人通りの少ない、廊下で、周りを少し意識して。誰も見てないことを確認してから、ドアに手をかける。
(開いた)
だと思ったよ、とすべりこみ、朱葉が言う。
「いっけないんだ」
昼間は鍵がかかっているはずの、漫研部室、その隅っこで。
並べた椅子に横たわる、あやしげな、影。
「大人がサボりだ」
朱葉が言えば、打ち上げられた死体のごとき背中から、うめき声が上がる。
「傷病休暇が必要……呼んでないのにきた月曜が悪い……」
その手には、夏美が持っていたものと似たリストバンドと、それから銀テープが握られていた。
どうせそうだろう、と思ったのだ。いかにチケット戦争苛烈を極めようと、いや極めているからこそ、この男は現場に入っていないわけがないし。

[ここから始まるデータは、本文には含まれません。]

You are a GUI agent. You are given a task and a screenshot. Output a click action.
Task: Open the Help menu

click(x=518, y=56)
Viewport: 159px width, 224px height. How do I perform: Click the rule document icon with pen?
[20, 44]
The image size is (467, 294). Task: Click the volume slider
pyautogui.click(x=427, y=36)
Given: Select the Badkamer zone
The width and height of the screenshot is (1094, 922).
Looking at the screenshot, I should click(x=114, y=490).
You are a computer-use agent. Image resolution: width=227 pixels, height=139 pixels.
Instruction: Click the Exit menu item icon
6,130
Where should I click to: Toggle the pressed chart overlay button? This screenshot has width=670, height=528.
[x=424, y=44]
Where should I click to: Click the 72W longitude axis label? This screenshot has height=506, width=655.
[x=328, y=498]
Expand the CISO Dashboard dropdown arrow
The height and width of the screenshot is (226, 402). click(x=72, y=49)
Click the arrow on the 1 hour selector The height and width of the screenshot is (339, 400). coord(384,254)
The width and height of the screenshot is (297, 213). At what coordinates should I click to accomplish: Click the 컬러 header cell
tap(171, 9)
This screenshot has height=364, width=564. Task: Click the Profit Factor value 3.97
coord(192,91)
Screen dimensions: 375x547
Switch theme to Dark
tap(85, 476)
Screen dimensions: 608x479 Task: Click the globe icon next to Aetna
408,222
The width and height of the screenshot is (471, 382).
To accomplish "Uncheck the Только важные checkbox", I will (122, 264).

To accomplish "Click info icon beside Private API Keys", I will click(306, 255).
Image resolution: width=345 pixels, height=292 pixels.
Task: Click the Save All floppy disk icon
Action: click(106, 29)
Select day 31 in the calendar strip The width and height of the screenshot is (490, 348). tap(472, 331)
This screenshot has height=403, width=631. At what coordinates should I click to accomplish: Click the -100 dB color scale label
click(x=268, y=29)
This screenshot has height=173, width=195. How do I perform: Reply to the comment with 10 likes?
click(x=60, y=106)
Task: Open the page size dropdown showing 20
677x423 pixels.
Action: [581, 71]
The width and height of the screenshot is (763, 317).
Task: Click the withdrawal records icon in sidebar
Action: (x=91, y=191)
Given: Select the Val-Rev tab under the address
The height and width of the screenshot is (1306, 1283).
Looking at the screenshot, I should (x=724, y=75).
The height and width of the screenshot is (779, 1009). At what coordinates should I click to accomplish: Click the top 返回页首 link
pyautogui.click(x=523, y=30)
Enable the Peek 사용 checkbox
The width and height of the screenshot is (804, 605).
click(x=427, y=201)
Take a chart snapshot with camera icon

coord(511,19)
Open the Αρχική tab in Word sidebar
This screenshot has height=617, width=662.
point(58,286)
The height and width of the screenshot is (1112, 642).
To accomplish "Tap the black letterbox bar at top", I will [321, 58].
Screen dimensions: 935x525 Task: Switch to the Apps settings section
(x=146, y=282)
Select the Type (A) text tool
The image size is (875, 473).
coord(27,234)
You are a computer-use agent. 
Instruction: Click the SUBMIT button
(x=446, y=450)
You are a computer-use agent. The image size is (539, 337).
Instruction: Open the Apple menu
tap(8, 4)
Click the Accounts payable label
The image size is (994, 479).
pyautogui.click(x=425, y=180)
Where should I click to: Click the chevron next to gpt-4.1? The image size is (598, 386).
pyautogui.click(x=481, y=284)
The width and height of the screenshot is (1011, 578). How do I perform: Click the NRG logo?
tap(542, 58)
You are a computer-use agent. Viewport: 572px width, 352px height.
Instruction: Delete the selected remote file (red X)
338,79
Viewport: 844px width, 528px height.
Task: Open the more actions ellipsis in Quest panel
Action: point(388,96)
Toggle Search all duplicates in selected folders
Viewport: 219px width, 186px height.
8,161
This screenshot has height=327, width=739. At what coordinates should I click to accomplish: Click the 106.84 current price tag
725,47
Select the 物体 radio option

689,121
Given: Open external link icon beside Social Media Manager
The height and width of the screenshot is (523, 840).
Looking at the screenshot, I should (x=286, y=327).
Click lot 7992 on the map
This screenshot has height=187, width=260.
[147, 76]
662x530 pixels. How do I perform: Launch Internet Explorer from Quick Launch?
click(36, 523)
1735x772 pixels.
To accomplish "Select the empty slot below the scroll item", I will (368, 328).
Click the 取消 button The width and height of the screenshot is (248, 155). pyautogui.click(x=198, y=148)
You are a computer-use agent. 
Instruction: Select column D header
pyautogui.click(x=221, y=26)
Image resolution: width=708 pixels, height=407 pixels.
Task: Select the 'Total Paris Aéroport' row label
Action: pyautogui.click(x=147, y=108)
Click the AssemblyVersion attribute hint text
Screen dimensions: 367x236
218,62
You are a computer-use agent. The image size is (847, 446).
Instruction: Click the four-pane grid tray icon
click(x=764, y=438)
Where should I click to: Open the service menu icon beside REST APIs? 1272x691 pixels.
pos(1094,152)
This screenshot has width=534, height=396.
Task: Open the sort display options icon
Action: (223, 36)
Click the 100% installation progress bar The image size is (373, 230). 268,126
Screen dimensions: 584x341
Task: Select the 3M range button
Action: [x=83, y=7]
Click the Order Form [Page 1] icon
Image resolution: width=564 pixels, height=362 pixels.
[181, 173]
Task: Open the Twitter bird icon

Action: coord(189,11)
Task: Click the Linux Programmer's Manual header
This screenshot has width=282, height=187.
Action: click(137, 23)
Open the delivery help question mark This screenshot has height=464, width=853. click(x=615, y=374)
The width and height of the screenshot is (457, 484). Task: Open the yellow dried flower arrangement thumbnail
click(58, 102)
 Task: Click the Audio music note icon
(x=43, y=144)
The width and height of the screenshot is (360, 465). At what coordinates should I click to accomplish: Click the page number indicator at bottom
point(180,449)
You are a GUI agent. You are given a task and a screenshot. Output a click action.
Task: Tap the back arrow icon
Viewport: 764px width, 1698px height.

銀テープを持っているということは、またえぐい席で見たに違いない。
そりゃ、声も枯れるし目も腫れるわ、と思ったけれど。
「しっかりしなよーー!! 夏美だってちゃんと学校来てるんだよ!!」
朱葉が腰に手を当てて見下ろして言えば、
「うう……うう無理……俺の魂はドームに置いてきた……現場で泣きすぎた上に帰宅して全アニメと過去ライブDVDマラソンしてしまった……。わかっていたのに……」
大人らしからぬ言い訳が聞こえる。朱葉は盛大なため息をついて。
「はい! ちょっと! 上半身を起こす! どく! はい!! そう!!」
叱咤だけで抜け殻を起こさせると、頭の部分の椅子に座って、無理矢理自分の膝に寝かせた。
世に言う膝枕、だったけれど。
まあそれは別に、どうでも……よくはないけれど。今は、目をつむることに、する。色々と、まずいけれど。
「手どけて」
きょとんとした目元に、冷たいドリンクのボトルをのせた。
「目、腫れてるって噂たってるよ。コンタクトは?」
「朝、腫れすぎてて……入らなかった……」
ばか、と朱葉が言う。
知ってたけど。本当に、馬鹿だなぁ。
膝の上からずっと、うめき声が上がる。
「現場は最高なんすよ……」
「知らないよ。わたし行ってないもん」
「行こうよ……早乙女くんも行こう……」
「無理ですよあんな激戦区」
円盤か、映画館上映が関の山。今回も、夏美が念願の現場に入れたことを、我がことのように喜んだのだ。
けれど桐生は諦めの悪い声で。
「次は、一緒に行こうよ……」
うわごとみたいに、小さく言うのだ。
「俺を介護して……」
「ぜってえやだ」
このまま、勢い結婚を申し込まれそうなので。しっかりしろよと、ほっぺたをつねる。
まだ、夢うつつで、あんまり、痛くはなさそうだった。
結局目の腫れもおさまり、幾分しゃっきりとした桐生に、「桐生先生、失恋したって言われてたよ」と伝えたら。
「失恋でこんなに泣くわけないでしょう」
と返された。
いやいや断言も出来ないだろう。失恋で泣く人もいるだろうし、それがすべてって人だって、きっといることだろう。都築くんとか。泣くかは知らないけど。
それでも、オタクはすぐに死ぬし、オタクはすぐに泣くから、その感受性の高さに共感と敬意と、それから半ば、呆れもこめて。
ほんとにそれな、と朱葉も答えたのだった。